[START Supplied text]

Following our report of the growth of the mixed sesquioxide crystal YScO3 from iridium crucibles [34], the aim of this work is to investigate the potential of the Yb3+-doped mixed sesquioxide crystal Yb3+:(Y1-zScz)2O3 grown by two different iridium-crucible based crystal growth techniques for laser applications. To this end, we grew high-quality crystals by the Czochralski as well as the µ-PD method for the first time and analyzed their structural, compositional, and spectroscopic properties. Finally, we summarize the first laser results obtained with Yb3+:YScO3 by presenting efficient laser operation based on crystals grown by both methods.

[END Supplied text]

### Given exercise
Reproduce the paragraph on growing Yb3+:YScO3 crystals, word for word and in full.

[START Dataset extract]

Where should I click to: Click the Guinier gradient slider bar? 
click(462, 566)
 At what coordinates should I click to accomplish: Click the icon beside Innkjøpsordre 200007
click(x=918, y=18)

[END Dataset extract]

### Solution for this exercise
Following our report of the growth of the mixed sesquioxide crystal YScO3 from iridium crucibles [34], the aim of this work is to investigate the potential of the Yb3+-doped mixed sesquioxide crystal Yb3+:(Y1-zScz)2O3 grown by two different iridium-crucible based crystal growth techniques for laser applications. To this end, we grew high-quality crystals by the Czochralski as well as the µ-PD method for the first time and analyzed their structural, compositional, and spectroscopic properties. Finally, we summarize the first laser results obtained with Yb3+:YScO3 by presenting efficient laser operation based on crystals grown by both methods.